La grâce présidentielle qui lui a été accordée est une bonne nouvelle, même si Alaa Abdel Fattah n’aurait jamais dû passer un seul jour en prison pour avoir exercé sa liberté d’expression !
Merci à toutes les personnes qui se sont mobilisées pour sa cause. Aujourd’hui, de nombreuses personnes sont encore derrière des barreaux en Égypte, simplement car elles ont exprimé leur opinion : continuons de nous battre pour elles !
États-Unis : Soutien de la chanteuse Sabrina Carpenter aux personnes trans

Lors de sa performance de sa nouvelle chanson « Tears » au MTV Music Awards 2025 le 7 septembre, la chanteuse américaine Sabrina Charpenter a profité de cette occasion pour exprimer son soutien à la communauté trans.
Accompagnée de danseuses issues de la scène drag et trans, elle a fait défiler des pancartes aux slogans percutants : « In trans we trust », « Protect Trans Rights », « Support Drag », et bien d’autres encore.
Un geste fort et symbolique, alors qu’aux États-Unis comme ailleurs, les droits et la légitimité des personnes LGBTQIA+ sont remis en cause, voire piétinés par certaines autorités.
Merci Sabrina pour ton soutien !
Canada : Récupération par la Première Nation de Saugeen d’un territoire lui appartenant

Après plus de 170 ans de lutte, la Première Nation de Saugeen (une communauté autochtone du Canada) a enfin récupéré une portion de plage du lac Huron, territoire qui lui avait été promis par le traité Saugeen signé en 1854.
Cette restitution fait suite à un très long combat judiciaire, mené par cette communauté autochtone qui n’a cessé de clamer que la carte officielle de sa réserve n’incluait pas une bande de plage qui lui revenait depuis 1854, privant ainsi la communauté de ses droits pendant plusieurs générations.

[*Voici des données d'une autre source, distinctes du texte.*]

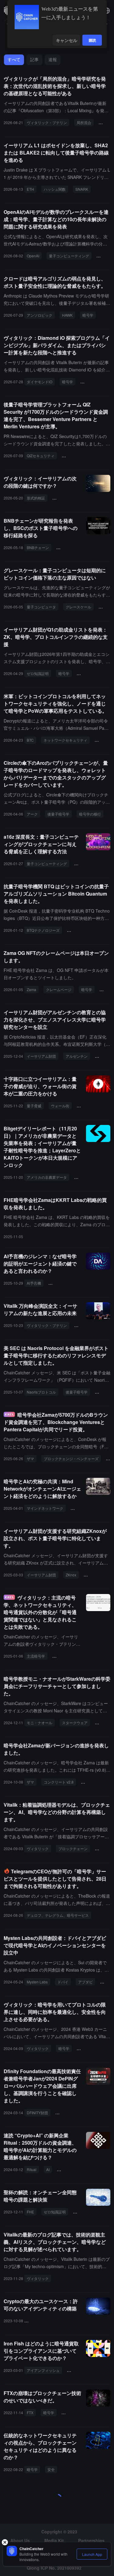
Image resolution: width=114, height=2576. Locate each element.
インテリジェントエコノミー (74, 1283)
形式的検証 (36, 497)
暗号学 (104, 255)
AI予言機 (34, 1283)
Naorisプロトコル (41, 1391)
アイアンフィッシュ (43, 2370)
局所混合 (84, 122)
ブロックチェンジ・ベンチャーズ (71, 1458)
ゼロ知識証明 (38, 673)
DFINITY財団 (37, 2112)
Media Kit (54, 2540)
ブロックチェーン (73, 1848)
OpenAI (33, 255)
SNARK (81, 189)
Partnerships (91, 2540)
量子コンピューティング (69, 255)
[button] (106, 10)
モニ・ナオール (39, 1722)
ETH (30, 189)
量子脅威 (34, 1105)
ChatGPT (66, 2169)
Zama (31, 989)
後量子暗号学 (70, 547)
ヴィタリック (38, 1848)
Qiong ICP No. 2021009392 (54, 2568)
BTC (30, 740)
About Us (20, 2540)
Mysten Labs (37, 1981)
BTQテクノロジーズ (43, 930)
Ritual (31, 2169)
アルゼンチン (77, 1056)
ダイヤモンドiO (39, 381)
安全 (51, 2469)
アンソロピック (39, 315)
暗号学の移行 (90, 813)
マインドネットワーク (45, 1508)
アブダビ (85, 1981)
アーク (32, 813)
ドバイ (62, 1981)
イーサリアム (94, 381)
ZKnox (71, 1574)
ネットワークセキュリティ (65, 740)
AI (48, 2169)
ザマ (30, 1458)
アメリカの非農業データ (47, 1177)
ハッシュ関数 (55, 189)
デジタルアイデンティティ (49, 2320)
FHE (30, 2211)
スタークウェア (75, 1722)
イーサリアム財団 (93, 673)
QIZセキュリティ (40, 455)
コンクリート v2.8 (59, 1781)
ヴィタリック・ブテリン (47, 122)
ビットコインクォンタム (89, 930)
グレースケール (78, 606)
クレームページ (58, 989)
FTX (30, 2412)
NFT (105, 989)
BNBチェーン (38, 547)
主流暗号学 (36, 1656)
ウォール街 (60, 1105)
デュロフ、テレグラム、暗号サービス (58, 1915)
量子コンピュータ (41, 606)
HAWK (67, 315)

Fin août, la Cour suprême du Canada a rejeté les appels des propriétaires et de la province, confirmant ainsi le droit de propriété de la Première Nation de Saugeen pour une portion de plage du lac Huron. Cette décision marque une victoire importante pour les peuples autochtones, dont les droits et le patrimoine sont bafoués depuis des siècles par les autorités. Des victoires juridiques comme celle-ci représentent une avancée vers la vérité, la restitution et le respect de la souveraineté autochtone.

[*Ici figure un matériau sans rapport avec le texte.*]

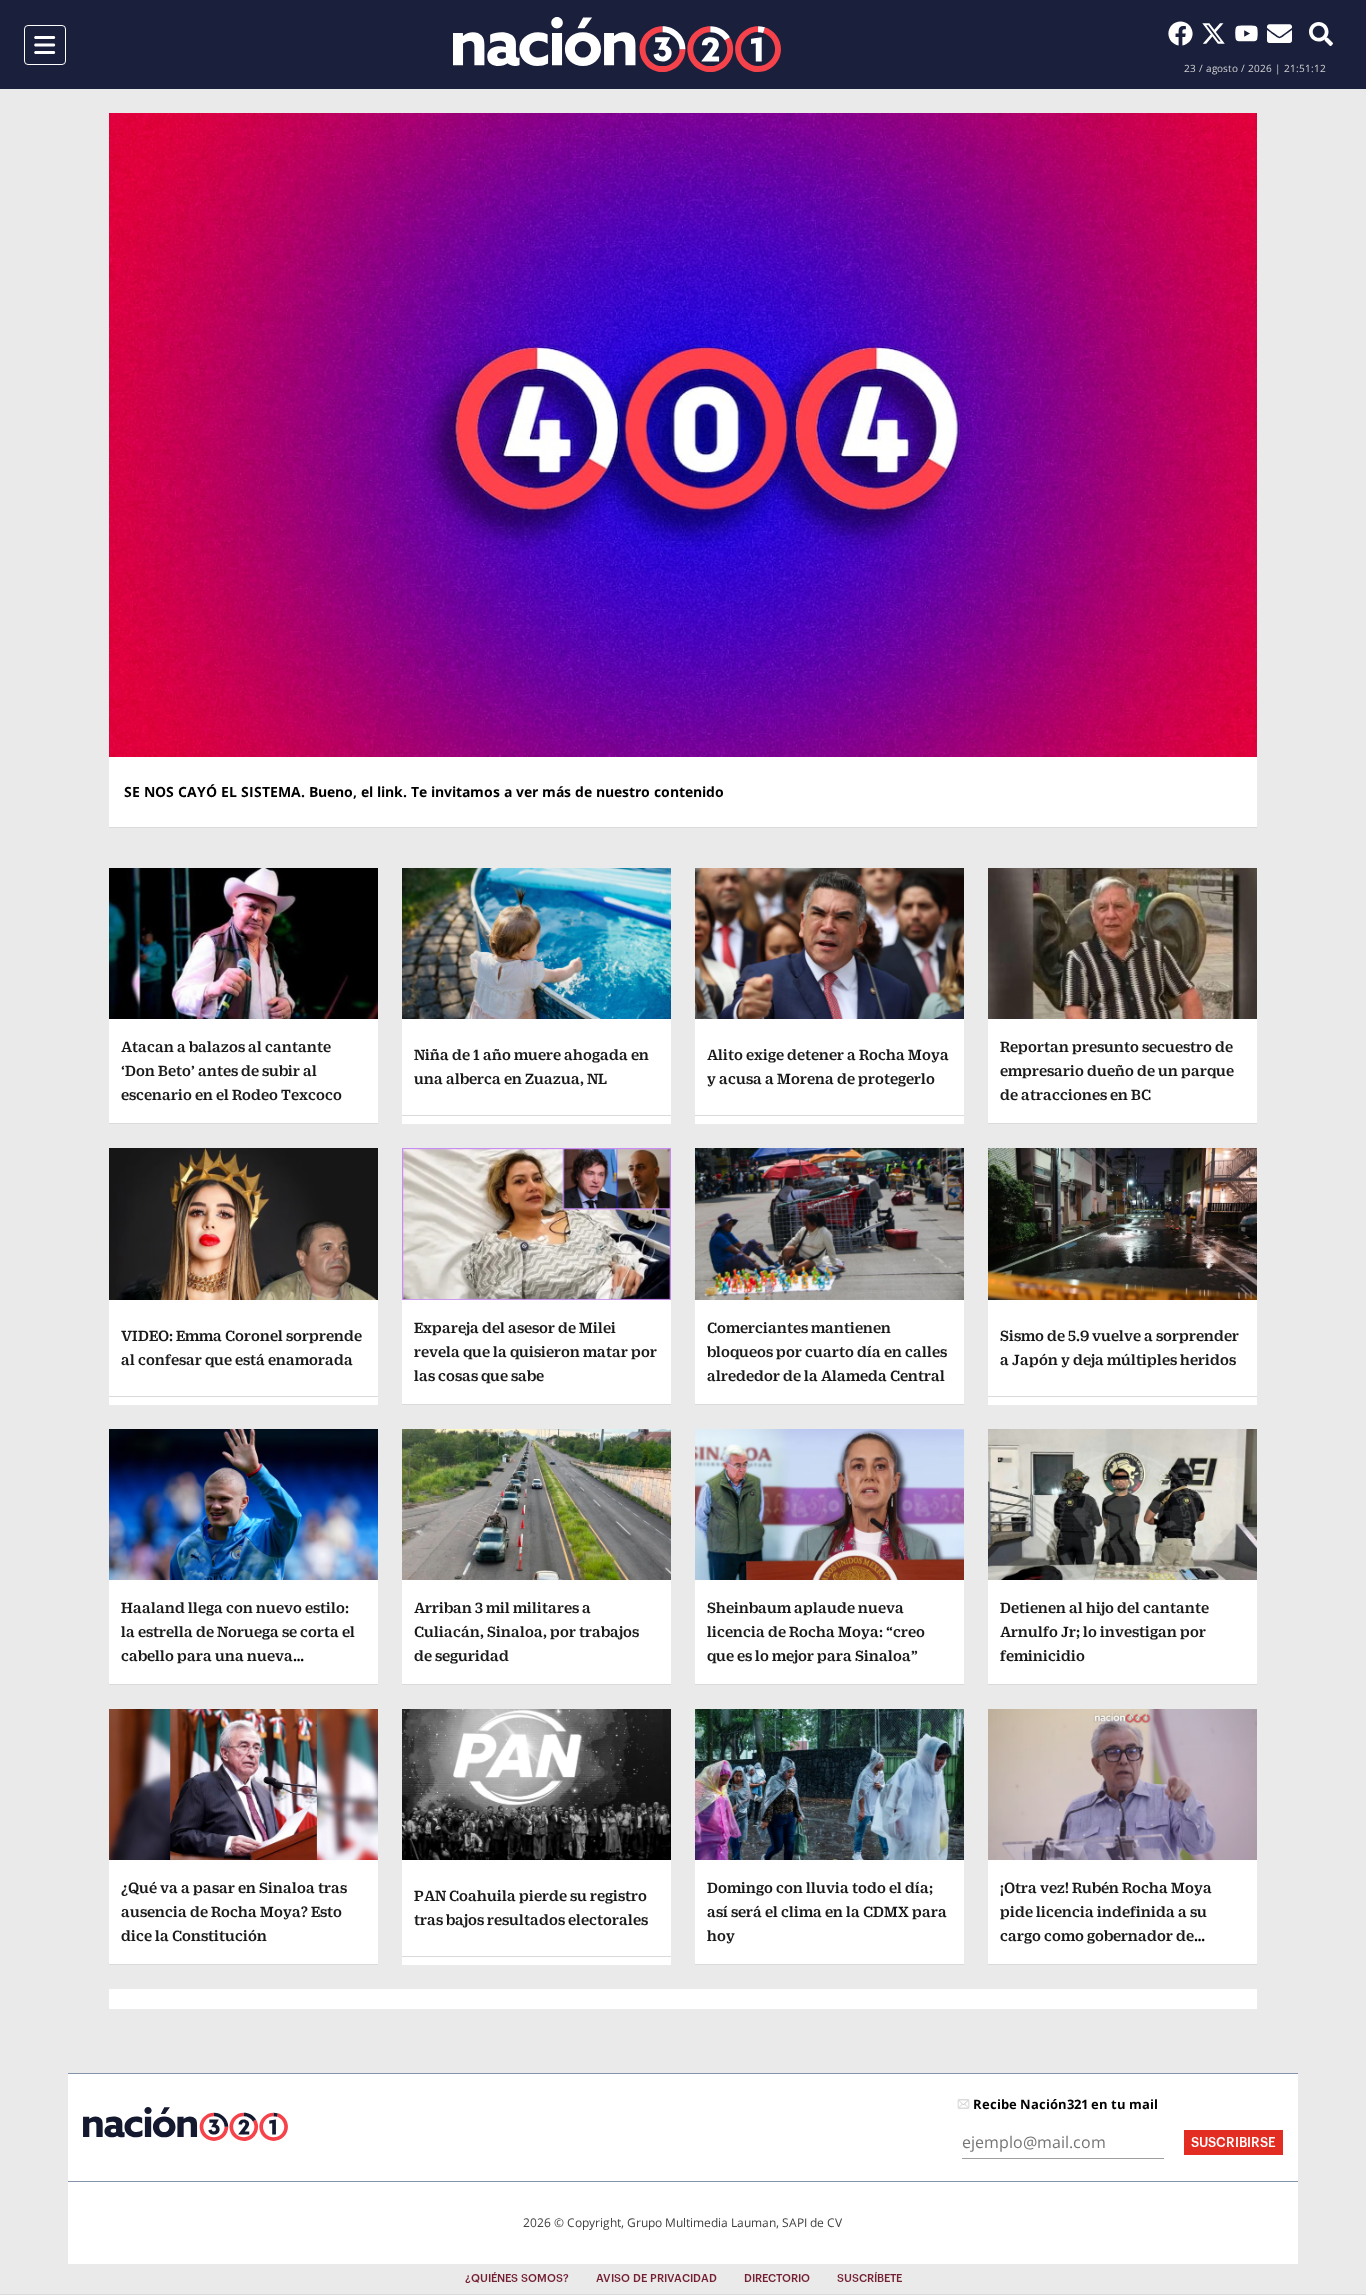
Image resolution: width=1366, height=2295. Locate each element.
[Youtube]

Iran : Une preuve de vie d’Ahmadreza Djalali

Ahmadreza Djalali a été arrêté de manière arbitraire en 2016 en Iran et condamné à mort pour « corruption sur terre » en octobre 2017, à l’issue d’un procès inéquitable. Nous ne savions pas, depuis plusieurs mois, s’il était encore en vie.
Après trois mois de disparition forcée, Amnesty International est enfin en mesure de confirmer que le médecin irano-suédois Ahmadreza Djalali est en vie et qu’il a été transféré à nouveau à la prison d’Evin, à Téhéran.

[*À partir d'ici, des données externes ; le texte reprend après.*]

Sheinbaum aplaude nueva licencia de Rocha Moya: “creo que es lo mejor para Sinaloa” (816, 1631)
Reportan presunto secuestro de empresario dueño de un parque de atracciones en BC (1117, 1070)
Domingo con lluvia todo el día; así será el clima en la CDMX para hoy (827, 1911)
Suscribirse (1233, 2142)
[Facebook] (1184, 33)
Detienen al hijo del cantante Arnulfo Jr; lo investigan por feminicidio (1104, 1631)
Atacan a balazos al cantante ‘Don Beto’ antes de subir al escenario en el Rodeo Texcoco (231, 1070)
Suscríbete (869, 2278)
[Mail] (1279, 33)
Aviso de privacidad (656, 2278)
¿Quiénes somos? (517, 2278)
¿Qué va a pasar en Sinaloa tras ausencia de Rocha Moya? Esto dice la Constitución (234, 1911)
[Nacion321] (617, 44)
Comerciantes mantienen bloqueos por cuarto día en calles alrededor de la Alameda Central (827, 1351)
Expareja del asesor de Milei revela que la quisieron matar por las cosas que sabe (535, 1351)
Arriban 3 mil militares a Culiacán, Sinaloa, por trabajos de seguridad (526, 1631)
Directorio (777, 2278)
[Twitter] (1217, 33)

Le 25 septembre, il a pu entrer en contact avec son épouse, Vida Mehrannia, pour la première fois depuis juin dernier.
Le 23 juin dernier, peu après les frappes aériennes de l’armée israélienne contre la prison d’Evin, Ahmadreza Djalali avait été transféré avec d’autres détenus au pénitencier du Grand Téhéran, puis emmené seul vers une destination inconnue. Plus aucun signe de vie n’a ensuite été donné. Avec son épouse, Vida Mehrannia, Amnesty International a tiré la sonnette d’alarme, soulignant le risque accru d’une exécution secrète ou immédiate.
C’est donc un réel soulagement d’obtenir enfin des nouvelles d’Ahmadreza Djalali et d’apprendre qu’il est en vie. Le fait que nous ayons obtenu le « signe de vie » que nous réclamions confirme de façon claire que la pression internationale porte ses fruits. Cependant, cela ne suffit pas.
Il est maintenant essentiel que l’attention portée à son cas ne ne se relâche pas à nouveau. La pression internationale de ces derniers mois a clairement eu un effet, mais le cœur du problème demeure : le docteur Djalali est injustement emprisonné depuis plus de neuf ans et risque toujours d’être exécuté. Il appartient désormais à la communauté internationale, et plus particulièrement à la Suède et à la Belgique, d’exercer le plus de pression possible sur les autorités iraniennes pour obtenir sa libération immédiate. Sa place est auprès de sa famille, et non dans une cellule.